Aside from further collaborations with Sewell, long-time friend Shawn Desman, and other more secretive projects, Denny has been busy during quarantine showcasing some of her other talents. Most notably she’s hosting a series every Sunday on Instagram Live, where she interviews entertainers and artists, many of whom like herself, are both notable but underappreciated. It’s an outlet that she hopes will bring her closer to her fans, as she is admittedly quite a private person.
“I meet incredible people as I go through my career,” she says.
“I wanted to show the world, (there are) some people you know, and some people you may not know, but that you need to know because they are incredible artists. There’s a personal side to them, and you get to experience the essence of who they are. I see it as me opening myself up a little bit more, ‘cause I’m generally very closed off with that. I am a person who likes to be very private. Now this has turned into something where I get to connect with people. That’s not something I’m able to do usually, when I’m on the move as much as I have been. (I’m) taking some steps to open up myself and my personality to my fans and they can get to know me on another level.”

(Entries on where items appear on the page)
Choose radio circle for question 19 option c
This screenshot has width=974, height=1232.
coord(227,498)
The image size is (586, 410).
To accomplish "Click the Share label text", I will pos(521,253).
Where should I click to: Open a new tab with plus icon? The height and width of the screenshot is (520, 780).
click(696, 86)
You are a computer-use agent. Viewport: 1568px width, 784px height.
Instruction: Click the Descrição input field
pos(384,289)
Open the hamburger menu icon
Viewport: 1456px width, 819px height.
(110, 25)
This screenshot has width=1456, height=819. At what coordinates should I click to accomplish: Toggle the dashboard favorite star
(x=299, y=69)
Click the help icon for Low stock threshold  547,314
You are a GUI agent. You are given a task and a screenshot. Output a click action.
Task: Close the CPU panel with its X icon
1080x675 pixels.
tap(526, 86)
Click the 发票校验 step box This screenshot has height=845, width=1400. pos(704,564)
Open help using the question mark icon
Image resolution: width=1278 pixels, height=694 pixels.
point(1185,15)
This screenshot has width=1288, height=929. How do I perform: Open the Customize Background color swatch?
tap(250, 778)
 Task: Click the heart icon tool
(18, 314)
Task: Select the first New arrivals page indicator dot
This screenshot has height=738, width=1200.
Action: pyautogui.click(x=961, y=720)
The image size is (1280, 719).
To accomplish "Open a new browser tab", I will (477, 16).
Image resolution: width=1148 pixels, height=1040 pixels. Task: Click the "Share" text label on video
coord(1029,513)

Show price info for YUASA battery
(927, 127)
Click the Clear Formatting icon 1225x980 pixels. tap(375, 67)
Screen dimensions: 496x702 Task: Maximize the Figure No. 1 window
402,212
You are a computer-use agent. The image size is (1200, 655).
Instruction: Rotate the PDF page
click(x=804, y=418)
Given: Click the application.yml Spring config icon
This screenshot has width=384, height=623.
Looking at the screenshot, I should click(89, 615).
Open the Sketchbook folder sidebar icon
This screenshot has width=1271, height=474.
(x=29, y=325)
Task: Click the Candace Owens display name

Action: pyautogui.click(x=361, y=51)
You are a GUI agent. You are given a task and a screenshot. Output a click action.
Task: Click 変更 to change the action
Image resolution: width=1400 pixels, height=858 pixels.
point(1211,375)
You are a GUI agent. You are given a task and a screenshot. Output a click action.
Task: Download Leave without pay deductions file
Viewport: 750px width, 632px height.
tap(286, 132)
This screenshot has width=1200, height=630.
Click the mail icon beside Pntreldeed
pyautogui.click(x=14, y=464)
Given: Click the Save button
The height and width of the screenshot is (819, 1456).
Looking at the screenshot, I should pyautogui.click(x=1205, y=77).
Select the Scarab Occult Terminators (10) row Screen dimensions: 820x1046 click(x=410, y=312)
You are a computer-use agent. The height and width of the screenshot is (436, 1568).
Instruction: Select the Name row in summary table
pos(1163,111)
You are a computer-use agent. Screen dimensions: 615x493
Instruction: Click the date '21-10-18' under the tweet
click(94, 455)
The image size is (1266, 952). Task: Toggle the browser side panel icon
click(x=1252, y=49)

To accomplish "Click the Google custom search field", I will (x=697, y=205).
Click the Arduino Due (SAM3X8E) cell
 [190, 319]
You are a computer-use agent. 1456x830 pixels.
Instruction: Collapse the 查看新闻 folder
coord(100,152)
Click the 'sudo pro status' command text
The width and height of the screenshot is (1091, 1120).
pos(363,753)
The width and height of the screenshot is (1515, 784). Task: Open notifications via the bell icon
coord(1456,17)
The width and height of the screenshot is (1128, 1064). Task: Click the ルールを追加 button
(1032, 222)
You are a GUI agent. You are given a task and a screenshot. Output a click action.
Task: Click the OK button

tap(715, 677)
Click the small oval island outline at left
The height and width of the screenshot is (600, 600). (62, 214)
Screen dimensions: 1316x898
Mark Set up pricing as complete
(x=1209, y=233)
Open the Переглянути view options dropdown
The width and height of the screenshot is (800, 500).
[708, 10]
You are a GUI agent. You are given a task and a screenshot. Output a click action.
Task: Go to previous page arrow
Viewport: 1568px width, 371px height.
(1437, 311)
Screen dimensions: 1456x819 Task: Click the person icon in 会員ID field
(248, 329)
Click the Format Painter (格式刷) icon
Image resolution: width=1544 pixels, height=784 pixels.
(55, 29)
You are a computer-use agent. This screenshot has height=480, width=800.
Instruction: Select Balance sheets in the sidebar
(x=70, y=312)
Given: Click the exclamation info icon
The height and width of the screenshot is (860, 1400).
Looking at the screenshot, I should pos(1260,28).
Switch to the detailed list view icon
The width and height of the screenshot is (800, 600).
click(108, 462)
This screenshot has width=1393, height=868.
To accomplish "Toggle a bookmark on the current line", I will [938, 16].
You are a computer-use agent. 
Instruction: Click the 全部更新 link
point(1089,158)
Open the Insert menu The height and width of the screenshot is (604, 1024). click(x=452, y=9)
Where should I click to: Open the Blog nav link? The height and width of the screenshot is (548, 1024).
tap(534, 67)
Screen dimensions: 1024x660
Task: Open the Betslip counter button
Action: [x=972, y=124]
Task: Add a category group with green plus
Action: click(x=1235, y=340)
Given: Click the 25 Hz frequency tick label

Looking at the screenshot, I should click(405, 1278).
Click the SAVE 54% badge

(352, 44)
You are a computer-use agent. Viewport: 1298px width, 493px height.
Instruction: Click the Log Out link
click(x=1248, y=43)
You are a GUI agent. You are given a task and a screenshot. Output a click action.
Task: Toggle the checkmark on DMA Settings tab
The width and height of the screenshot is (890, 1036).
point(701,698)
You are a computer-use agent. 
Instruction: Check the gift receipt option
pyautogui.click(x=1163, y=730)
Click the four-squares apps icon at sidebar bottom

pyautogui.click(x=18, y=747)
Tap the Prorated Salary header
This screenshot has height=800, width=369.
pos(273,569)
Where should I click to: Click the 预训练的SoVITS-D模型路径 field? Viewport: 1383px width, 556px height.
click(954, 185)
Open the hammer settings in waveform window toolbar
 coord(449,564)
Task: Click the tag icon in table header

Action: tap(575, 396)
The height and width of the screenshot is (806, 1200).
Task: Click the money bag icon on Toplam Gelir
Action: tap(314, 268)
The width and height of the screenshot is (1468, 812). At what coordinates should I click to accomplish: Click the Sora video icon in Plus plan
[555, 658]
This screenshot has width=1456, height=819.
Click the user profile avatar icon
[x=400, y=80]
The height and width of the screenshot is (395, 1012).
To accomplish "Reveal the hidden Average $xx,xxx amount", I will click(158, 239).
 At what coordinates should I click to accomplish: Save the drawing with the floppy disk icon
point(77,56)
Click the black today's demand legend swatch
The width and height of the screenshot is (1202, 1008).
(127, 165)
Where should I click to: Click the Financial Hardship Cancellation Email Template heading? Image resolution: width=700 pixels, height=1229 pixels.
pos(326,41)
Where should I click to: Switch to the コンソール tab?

» Instructions to follow
In the article about Denny above, why does she hope her Sunday Instagram Live series will draw her closer to her fans? Answer in one to three sentences.

» Finished answer
Denny is a very private person who is usually closed off, so the series is her way of opening up her personality to her fans. It lets her connect with people, which she usually can't do while she is on the move so much, and lets fans get to know her on another level.